Pursuant to Section 178(3) of the Companies Act, 2013, and on recommendations of Nomination and Remuneration Committee, the Board adopted a remuneration policy for Directors, Key Management Personnel (KMPs) and Senior Management. Your Companys Policy on directors appointment and remuneration includes criteria for determining qualifications, positive attributes, independence of a director and other matters provided under section 178(3) of the Act and the Policy is available on the website of the Company, www.neulandlabs.com.
Code of Conduct for Board of Directors and Senior Management Personnel
The Directors and members of Senior Management have affirmed compliance with the Code of Conduct for Board of Directors and Senior Management Personnel of the Company. A declaration to this effect has been signed by the Chairman & Managing Director and forms part of the Annual Report.
Vigil Mechanism/ Whistle Blower Policy
Your Company has a Vigil Mechanism / Whistle Blower Policy which serves as a mechanism for its Directors and employees to report genuine concerns about unethical behaviour, actual or suspected fraud or violation of the Code of Conduct without fear of reprisal. The policy also provides access to the Chairperson of the Audit Committee under certain circumstances. The Whistle Blower Policy is available on the website of the Company at www.neulandlabs.com. A brief note on the Whistle Blower Policy is also provided in the Report on Corporate Governance, which forms part of this Annual Report.

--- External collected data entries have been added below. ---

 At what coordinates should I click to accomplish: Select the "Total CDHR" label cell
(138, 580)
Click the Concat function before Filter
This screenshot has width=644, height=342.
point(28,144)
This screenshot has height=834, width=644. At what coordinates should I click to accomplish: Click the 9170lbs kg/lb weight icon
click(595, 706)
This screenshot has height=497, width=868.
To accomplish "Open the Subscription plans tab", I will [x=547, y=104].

Prevention of Insider Trading
Pursuant to SEBI (Prohibition of Insider Trading) (Amendment) Regulations, 2018, the Board of Directors have approved Code of Internal Procedures and Conduct for Regulating, Monitoring and Reporting of Trading by Designated Persons and their Immediate Relatives along with Code of Fair Disclosures, effective April 1, 2019.
Disclosure as per Sexual Harassment of Women at Workplace (Prevention, Prohibition and Redressal) Act, 2013
The Company is committed to ensure that there is no scope for sexual harassment at workplace and has adopted a policy on prevention, prohibition and redressal of sexual harassment at workplace in line with the provisions of Sexual Harassment of Women at Workplace (Prevention, Prohibition and Redressal) Act, 2013 and the rules framed thereunder. The Company has not received any complaints on sexual harassment during the calendar year 2018.

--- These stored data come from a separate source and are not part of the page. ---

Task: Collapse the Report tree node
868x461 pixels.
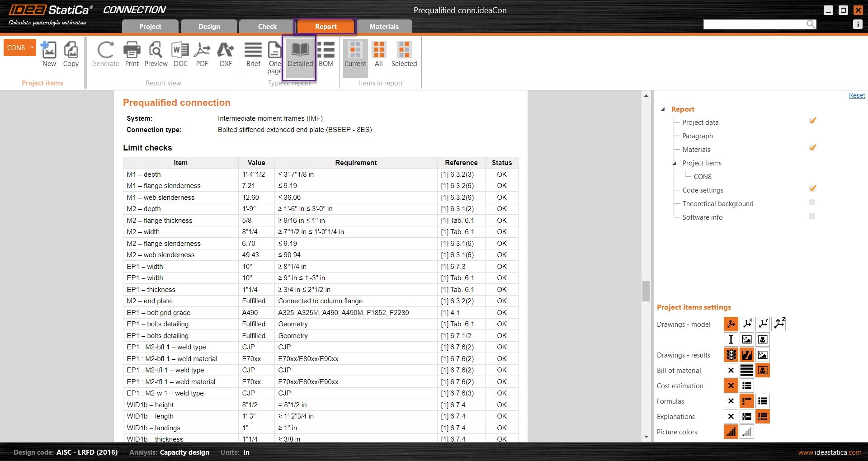Action: pos(663,109)
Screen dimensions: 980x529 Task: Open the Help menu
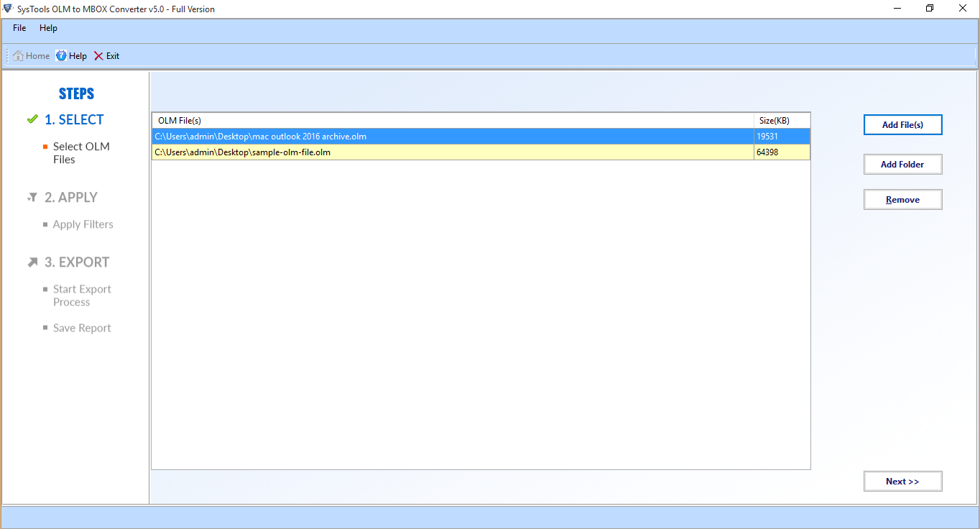(x=48, y=28)
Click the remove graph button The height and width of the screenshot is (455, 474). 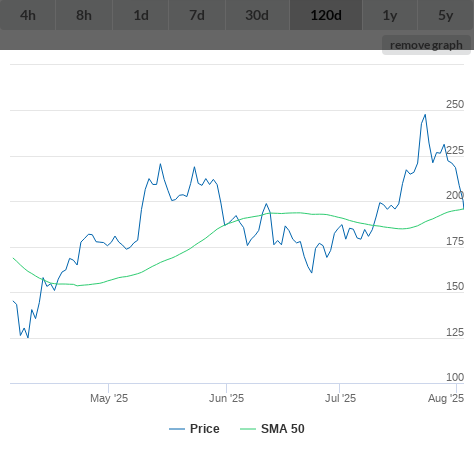pos(426,45)
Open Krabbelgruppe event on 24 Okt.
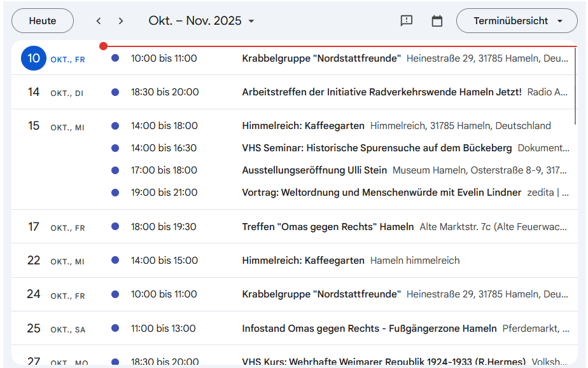This screenshot has height=368, width=588. click(x=321, y=294)
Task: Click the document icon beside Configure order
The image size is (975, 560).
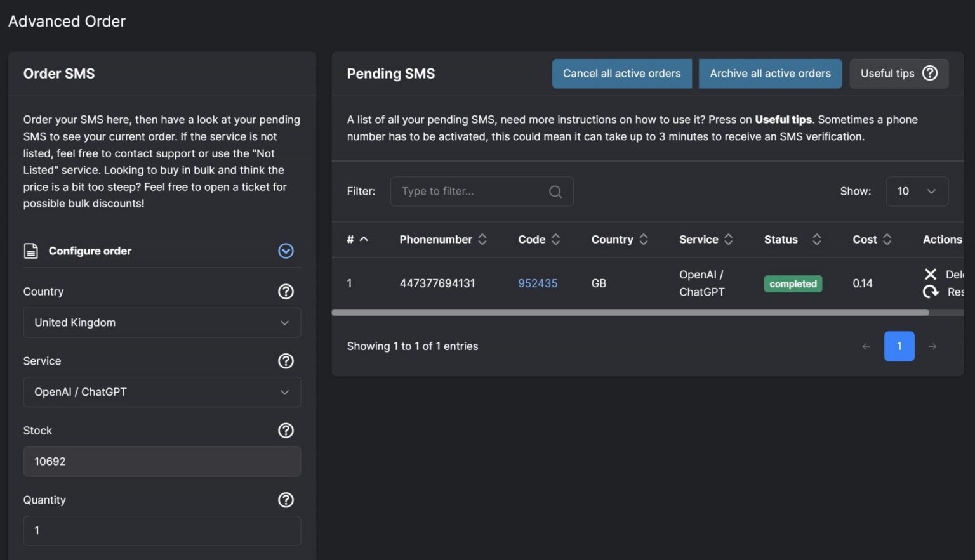Action: (30, 251)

Employee Stock Option Scheme
As on March 31, 2019, no employee stock options are available in the Company and hence no disclosures are required to be made under Regulation 14 of the Securities and Exchange Board of India (Share Based Employee Benefits) Regulations, 2014 (the Regulations).
In terms of Section 139 of the Companies Act, 2013 ("the Act"), and the Companies (Audit and Auditors) Rules, 2014, made thereunder, the term of the present Statutory Auditors of the Company, M/s. Walker Chandiok & Co LLP, Chartered Accountants (Registration No. 001076N/N500013), will be expiring at the conclusion of the 35th Annual General Meeting of the Company.
The Board of Directors had at its meeting held on May 16, 2019, upon the recommendation of Audit Committee have appointed of M/s MSKA & Associates (Firm Registration No: 105047W), Chartered Accountants, as the Statutory Auditors of the Company to hold office from the conclusion of the thirty fifth Annual General Meeting until the conclusion of the fortieth Annual General Meeting
M/s MSKA & Associates, Chartered Accountants, Hyderabad, have confirmed that the appointment, if made, would be within the prescribed limits under Section 141 of the Companies Act, 2013. Accordingly, the appointment of M/s MSKA & Associates, Chartered Accountants, Hyderabad, as the Statutory Auditors, is being proposed as an Ordinary Resolution.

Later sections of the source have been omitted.